*YOUR INSTRUCTIONS*: Count lines with "agent" below; give only the number.

*DATA RECORDS*:
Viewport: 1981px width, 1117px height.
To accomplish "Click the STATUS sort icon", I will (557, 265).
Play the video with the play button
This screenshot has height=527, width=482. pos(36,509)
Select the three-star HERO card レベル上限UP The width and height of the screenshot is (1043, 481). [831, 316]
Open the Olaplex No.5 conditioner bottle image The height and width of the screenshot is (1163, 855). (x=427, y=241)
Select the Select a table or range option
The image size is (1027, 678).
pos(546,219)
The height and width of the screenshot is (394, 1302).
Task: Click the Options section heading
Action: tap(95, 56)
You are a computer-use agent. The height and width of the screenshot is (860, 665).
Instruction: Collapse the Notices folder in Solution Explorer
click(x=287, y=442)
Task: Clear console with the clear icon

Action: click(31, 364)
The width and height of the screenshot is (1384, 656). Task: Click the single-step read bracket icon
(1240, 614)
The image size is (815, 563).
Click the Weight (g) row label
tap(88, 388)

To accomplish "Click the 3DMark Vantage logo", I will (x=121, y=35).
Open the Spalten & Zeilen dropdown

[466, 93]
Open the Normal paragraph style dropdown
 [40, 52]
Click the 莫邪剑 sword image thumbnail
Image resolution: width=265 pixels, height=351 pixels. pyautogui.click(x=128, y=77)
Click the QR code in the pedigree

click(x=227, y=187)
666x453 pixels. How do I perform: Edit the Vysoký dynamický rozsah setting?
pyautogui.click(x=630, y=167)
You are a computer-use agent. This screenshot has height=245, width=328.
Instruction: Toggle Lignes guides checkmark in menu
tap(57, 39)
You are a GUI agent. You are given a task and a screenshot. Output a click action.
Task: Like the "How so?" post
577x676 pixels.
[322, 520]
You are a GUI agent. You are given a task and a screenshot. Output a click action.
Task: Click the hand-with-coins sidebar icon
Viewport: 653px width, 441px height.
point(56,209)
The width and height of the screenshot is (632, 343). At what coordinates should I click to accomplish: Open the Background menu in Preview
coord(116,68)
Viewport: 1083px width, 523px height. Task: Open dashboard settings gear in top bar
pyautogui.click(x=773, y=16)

*EXERCISE ANSWER*: 4